+++ Belge Alıntısı

Hugh Jackman
© X-Men
Sinema

En Güçlü ve En Yetenekli X-Men Kahramanı Wolverine Kimdir?

MARVEL kahramanları arasında en çok hayran kitlesine sahip karakterlerden biri olan Wolverine hakkında bilmen gereken her şeyi Emre Özcan yazdı.
Yazar: Emre Özcan
7 dakikalık okuma itibarıyla yayında
İlk olarak 1974 yılında The Incredible Hulk’un 180. sayısında ortaya çıkan ve bir sonraki 181. sayıda tam hikayesiyle yer alan Wolverine, Yeşil Dev’e bu hikayenin içinde net bir şekilde kafa tutmuş ve ikili mücadeleyi kaybetmesine rağmen yiğitliği ve cevvalliğiyle Marvel dünyasına dahil olmuştu. Karakteri yaratan John Romita Sr, Roy Thomas ve Len Wein, Wolverine’i ilk olarak ortaya çıkardıklarında karakter şu anki halinden güç seviyesi olarak çok daha farklı bir boyuttaydı. Fakat çok hızlı bir şekilde tutulması ve kendisini bir anda X-Men ve sonrasında da Avengers içinde bulmasıyla birlikte bu popülerlik zaman içinde Wolverine’in güçlerini de çok daha boyutlu bir hale getirdi ve günümüz itibarıyla yenilmesi neredeyse imkansız bir hale geldi.

++++++
+++ Malzeme

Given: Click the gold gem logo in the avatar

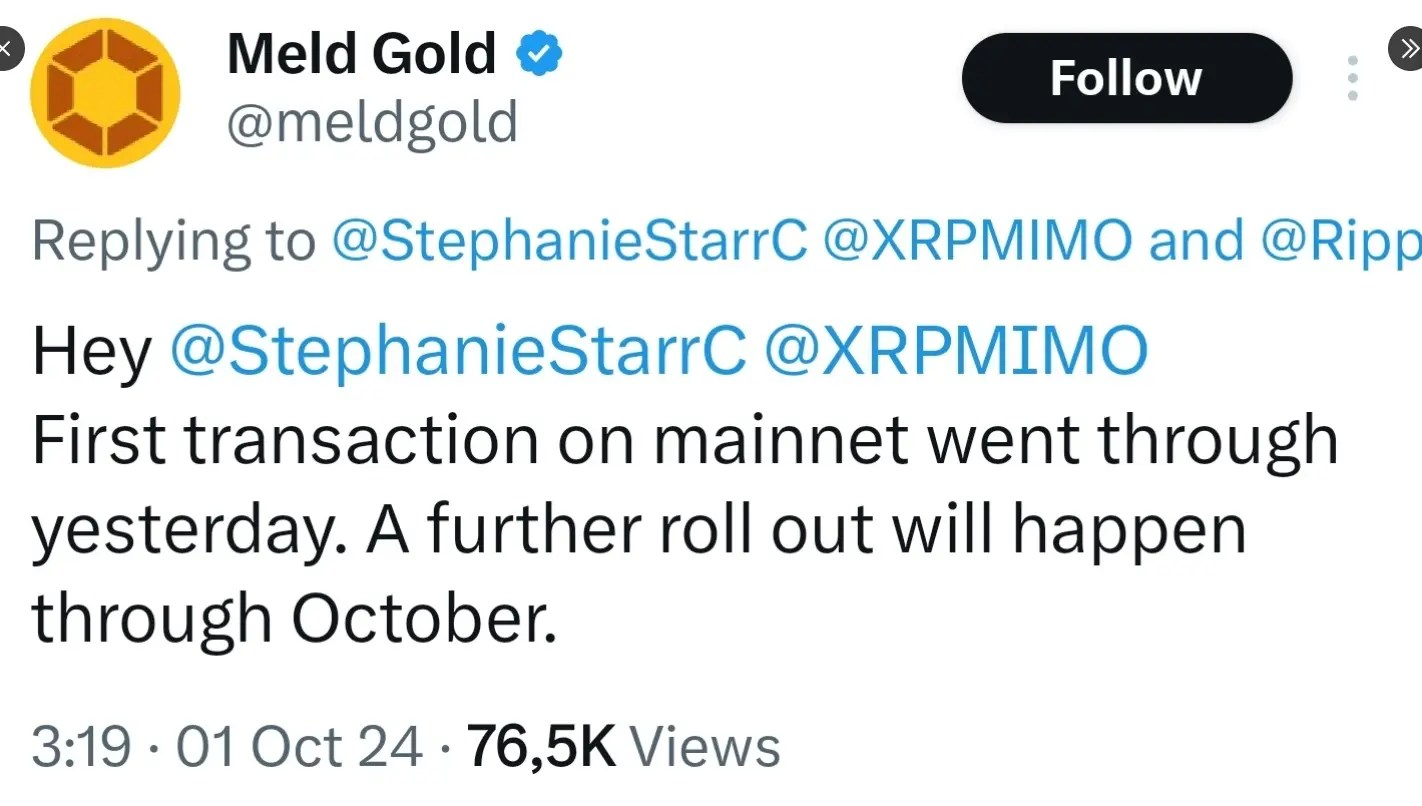Looking at the screenshot, I should tap(105, 92).
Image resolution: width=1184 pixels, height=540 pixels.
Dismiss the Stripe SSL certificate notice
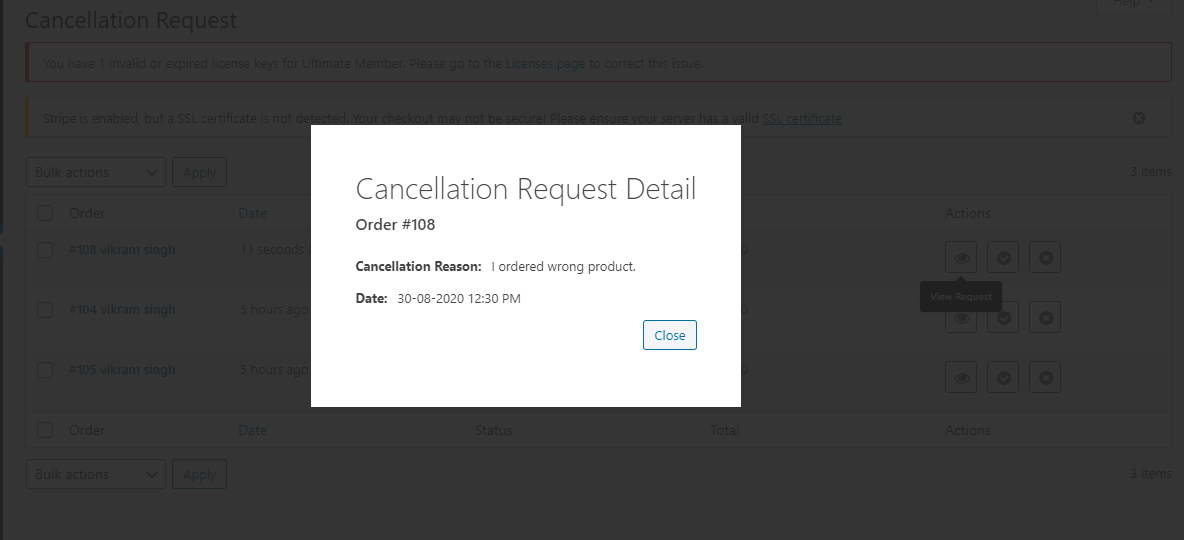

++++++

_Yapılacaklar_
1 - Wolverine yazısında "Hugh Jackman" ile "Emre Özcan yazdı." arasındaki bölümü, bu ifadeler de dahil olmak üzere aynen tekrarla.
2 - Wolverine yazısına göre karakter ilk olarak hangi yıl, hangi çizgi romanın kaçıncı sayısında ortaya çıktı?

_Alıştırma Cevapları_
1 -
Hugh Jackman
© X-Men
Sinema

En Güçlü ve En Yetenekli X-Men Kahramanı Wolverine Kimdir?

MARVEL kahramanları arasında en çok hayran kitlesine sahip karakterlerden biri olan Wolverine hakkında bilmen gereken her şeyi Emre Özcan yazdı.

2 - 1974 yılında The Incredible Hulk'un 180. sayısında.